Cette conférence sur la vision 2020 de la CEDEAO en Guinée avait pour thème « vers une région paisible et prospère ». C’est la représentation permanente de la CEDEO en Guinée qui a cette initiative. La rencontre a regroupé de nombreux diplomates ouest africains en poste à Conakry, trois membres du gouvernement, les responsables de l’université de Sonfonia et de très nombreux étudiants.

Dans son discours, la représentante résidente de la CEDEAO en Guinée, la Béninoise Liliane Alapini, a rappelé que cette institution, créée en mai 1975, a pour objectif « l’intégration régionale et un développement des économies ». Le traité signé à l’époque, ajoute-t-elle, a été révisé plusieurs fois. « En 2007, le traité a mené à la définition d’une vision qui est ma vision 2020, d’une région prospère et paisible, où il n’y a plus de frontières pour le peuple.
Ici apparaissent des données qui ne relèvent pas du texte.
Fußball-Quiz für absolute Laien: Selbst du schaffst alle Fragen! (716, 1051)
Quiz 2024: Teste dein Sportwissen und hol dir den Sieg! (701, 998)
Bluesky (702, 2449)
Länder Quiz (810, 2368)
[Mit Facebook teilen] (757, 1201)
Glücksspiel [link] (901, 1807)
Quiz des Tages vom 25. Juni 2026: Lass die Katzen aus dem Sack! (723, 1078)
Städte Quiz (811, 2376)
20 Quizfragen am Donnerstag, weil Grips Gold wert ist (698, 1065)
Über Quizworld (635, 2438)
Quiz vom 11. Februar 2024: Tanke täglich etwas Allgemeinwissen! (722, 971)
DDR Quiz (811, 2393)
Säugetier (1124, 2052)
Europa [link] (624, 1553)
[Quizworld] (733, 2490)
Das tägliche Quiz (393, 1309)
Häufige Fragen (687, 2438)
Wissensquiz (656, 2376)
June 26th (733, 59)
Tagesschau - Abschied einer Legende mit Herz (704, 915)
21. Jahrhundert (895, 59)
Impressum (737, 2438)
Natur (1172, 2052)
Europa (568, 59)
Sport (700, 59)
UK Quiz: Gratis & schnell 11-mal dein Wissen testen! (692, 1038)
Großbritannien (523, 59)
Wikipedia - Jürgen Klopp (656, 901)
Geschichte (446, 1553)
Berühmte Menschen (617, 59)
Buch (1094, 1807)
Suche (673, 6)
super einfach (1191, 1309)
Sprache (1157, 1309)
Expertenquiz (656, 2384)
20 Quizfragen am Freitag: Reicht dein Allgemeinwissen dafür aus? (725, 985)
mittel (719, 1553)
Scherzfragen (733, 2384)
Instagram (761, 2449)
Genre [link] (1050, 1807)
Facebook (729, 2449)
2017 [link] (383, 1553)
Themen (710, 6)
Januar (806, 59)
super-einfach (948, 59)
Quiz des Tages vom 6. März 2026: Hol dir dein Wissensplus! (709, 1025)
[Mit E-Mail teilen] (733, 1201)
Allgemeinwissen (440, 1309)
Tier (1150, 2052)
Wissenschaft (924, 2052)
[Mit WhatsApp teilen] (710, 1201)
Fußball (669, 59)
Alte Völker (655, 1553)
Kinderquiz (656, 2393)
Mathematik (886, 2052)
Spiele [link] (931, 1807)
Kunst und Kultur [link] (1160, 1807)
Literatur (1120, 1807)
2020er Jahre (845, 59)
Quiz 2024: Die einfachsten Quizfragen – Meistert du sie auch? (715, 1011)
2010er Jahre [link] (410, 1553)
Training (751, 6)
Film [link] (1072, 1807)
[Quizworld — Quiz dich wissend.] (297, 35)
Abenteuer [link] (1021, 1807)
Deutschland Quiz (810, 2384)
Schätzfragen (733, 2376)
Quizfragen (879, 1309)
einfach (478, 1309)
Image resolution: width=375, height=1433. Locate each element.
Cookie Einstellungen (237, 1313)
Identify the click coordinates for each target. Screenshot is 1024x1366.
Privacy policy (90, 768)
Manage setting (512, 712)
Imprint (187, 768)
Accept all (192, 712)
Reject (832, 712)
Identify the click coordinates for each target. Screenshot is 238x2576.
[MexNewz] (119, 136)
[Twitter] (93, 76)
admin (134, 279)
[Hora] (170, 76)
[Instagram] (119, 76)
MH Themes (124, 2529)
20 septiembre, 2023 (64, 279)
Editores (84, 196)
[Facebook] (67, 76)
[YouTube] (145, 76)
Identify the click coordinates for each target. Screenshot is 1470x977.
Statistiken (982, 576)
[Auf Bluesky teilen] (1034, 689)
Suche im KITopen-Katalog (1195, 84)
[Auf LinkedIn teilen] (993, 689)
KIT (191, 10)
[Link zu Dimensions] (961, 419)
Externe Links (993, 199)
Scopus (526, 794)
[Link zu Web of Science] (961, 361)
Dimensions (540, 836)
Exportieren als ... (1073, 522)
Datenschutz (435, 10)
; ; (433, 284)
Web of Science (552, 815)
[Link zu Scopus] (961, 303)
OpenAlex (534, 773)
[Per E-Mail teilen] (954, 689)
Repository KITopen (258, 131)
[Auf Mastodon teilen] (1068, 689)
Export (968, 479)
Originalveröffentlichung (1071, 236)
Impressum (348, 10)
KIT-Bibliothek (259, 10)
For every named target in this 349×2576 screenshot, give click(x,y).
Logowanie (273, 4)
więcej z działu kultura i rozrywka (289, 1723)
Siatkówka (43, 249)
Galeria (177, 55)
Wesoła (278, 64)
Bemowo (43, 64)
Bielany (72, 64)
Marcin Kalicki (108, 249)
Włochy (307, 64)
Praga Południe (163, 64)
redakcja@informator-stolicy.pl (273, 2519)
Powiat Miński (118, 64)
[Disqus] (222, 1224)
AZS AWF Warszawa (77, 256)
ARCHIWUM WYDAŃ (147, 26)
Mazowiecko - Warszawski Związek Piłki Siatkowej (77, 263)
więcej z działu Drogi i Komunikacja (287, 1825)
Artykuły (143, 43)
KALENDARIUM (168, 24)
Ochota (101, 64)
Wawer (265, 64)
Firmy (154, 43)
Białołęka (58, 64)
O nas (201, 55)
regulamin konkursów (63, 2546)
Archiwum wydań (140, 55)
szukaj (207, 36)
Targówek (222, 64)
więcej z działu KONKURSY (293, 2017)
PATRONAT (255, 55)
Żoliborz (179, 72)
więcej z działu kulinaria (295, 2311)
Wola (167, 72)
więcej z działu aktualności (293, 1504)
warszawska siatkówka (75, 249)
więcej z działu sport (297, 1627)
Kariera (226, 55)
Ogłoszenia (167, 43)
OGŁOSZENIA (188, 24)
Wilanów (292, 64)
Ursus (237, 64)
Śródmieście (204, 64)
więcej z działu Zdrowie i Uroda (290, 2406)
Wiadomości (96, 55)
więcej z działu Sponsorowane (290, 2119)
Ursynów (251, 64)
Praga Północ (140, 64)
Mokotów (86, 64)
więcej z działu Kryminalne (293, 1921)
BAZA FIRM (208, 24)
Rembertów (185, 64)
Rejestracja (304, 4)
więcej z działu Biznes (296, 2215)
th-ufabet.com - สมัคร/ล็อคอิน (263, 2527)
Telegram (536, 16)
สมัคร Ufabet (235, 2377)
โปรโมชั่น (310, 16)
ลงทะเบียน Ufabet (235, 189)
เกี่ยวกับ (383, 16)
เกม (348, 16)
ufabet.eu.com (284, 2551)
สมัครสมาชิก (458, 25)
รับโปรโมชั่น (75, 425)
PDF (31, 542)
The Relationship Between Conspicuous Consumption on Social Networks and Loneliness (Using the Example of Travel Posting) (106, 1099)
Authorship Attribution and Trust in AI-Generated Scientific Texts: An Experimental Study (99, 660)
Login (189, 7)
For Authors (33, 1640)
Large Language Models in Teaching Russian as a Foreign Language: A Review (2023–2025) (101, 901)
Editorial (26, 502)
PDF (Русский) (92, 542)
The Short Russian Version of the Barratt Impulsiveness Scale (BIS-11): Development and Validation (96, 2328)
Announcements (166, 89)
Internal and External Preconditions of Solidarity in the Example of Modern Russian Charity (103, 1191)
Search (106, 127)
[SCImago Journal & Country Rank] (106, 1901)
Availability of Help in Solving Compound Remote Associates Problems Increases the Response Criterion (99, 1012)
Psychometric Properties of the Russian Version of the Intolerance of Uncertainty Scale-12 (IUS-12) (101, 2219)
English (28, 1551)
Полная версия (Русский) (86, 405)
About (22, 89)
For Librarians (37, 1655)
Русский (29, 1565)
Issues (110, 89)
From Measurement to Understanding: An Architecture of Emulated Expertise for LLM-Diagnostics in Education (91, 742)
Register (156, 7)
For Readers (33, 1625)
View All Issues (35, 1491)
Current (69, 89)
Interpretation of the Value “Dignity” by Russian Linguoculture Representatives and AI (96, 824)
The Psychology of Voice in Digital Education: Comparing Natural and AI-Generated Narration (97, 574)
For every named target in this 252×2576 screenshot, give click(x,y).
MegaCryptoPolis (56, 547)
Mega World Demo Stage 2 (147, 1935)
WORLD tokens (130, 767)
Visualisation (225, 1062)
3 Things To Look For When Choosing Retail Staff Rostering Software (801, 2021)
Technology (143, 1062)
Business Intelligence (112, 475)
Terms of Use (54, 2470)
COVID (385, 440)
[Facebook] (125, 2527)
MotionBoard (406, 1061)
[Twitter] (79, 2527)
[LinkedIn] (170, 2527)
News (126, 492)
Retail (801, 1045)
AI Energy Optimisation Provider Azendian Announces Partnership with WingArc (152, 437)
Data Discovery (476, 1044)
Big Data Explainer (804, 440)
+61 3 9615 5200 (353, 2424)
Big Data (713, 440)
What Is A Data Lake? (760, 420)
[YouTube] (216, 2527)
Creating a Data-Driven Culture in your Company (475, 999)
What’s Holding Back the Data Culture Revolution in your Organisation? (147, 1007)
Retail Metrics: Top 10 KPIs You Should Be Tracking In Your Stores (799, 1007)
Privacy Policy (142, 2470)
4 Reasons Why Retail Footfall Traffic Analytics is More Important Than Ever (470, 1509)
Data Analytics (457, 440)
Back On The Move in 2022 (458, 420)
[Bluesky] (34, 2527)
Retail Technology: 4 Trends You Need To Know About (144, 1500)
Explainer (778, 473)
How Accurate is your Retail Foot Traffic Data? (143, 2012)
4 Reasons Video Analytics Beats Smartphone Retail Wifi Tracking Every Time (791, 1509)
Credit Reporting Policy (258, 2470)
C’est-à-dire qu’on passe d’une CEDEAO des pays à une CEDEAO des peuples », a-t-elle expliqué.

Cette démarche, selon madame Liliane Alapini, vise « à approfondir le processus d’intégration, de développer une coopération étroite en matière de paix et de stabilité, de renforcer la politique d’intégration et d’accélérer le développement socioéconomique des Etats membres ».

Cependant, la diplomate est consciente des difficultés qui empêchent l’effectivité de cette intégration. « Il y a de grands défis à relever. La CEDEAO doit redoubler d’efforts pour surmonter et rattraper les retards surtout dans l’application des textes et protocoles additionnels et directives communautaires ».

De son côté, le ministre du commerce, Marc Yombouno qui a représenté son homologue de la coopération à cette cérémonie, a fait ressortir l’intérêt pour les populations ouest-africaines de s’inscrire dans la dynamique de l’intégration. Il n’a cependant pas occulté les nombreuses tracasseries qui empêchent la libre circulation des personnes dans l’espace CEDEAO. Des défis qui doivent être relevés aussi bien par les gouvernés que les gouvernés avant 2020.

On notait la présence du ministre de l’Industrie, Boubacar Barry ‘’Big Up’’ et celui de l’élevage, Mohamed Tall. Le ministre de l’enseignement supérieur était représenté par son chef de cabinet, madame Zenab Camara.